Method: To perform multilingual language identification, we often break the problem into multiple steps:
- Step 1: Segment the document into monolingual chunks.
- Step 2: Use monolingual language identification algorithms to categorize the language present in each chunk.
- Step 3: Merge adjacent chunks with the same language into a single segment.
Below, we discuss possible approaches for step 1, i.e. segmenting the document into monolingual chunks.
Approach 1: This approach is used for a multilingual document that contains text segments which are longer than a clause (sentences, or paragraphs). In this technique, we identify a set of characters that segregate languages. For example, we could assume that different languages are separated by full-stops (’.’), question marks (’?’), etc. These characters are used to break the document into chunks.

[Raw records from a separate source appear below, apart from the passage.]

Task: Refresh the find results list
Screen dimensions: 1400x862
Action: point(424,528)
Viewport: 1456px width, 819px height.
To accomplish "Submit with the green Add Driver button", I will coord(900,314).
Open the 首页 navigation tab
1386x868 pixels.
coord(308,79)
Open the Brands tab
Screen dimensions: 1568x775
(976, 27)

Approach 2: For documents where multiple language is used in smaller segments (words, phrases etc.) or when the above approach doesn’t work, we can use the following more advanced method:
- Perform language identification on the entire document and note the top shortlist of the top K languages.
- Compute a relevance score between words in the document to each of the K languages.
- Construct the list of scores for the entire document as a series (score(w1, lang), score(w2, lang), score(w3, lang), …). To reduce noise, one can smooth out this signal by performing something like moving average.
- Identify a small number of boundaries (from each language) based on local minima and thresholds. These are the highest likelihood points of transition from one language to other.
Other applications: Since most natural language processing techniques presuppose monolingual input data, inclusion of data in foreign languages can act as noise and degrade the performance of NLP systems. Therefore, automatic detection of multilingual documents is also used as a pre-filtering step to improve the quality of input data.
In this tutorial, we discussed the problem of language identification and why it is important. Then, we saw several methods to solve the problem of monolingual language identification (single language per document) and multilingual language identification (a document may have multiple languages).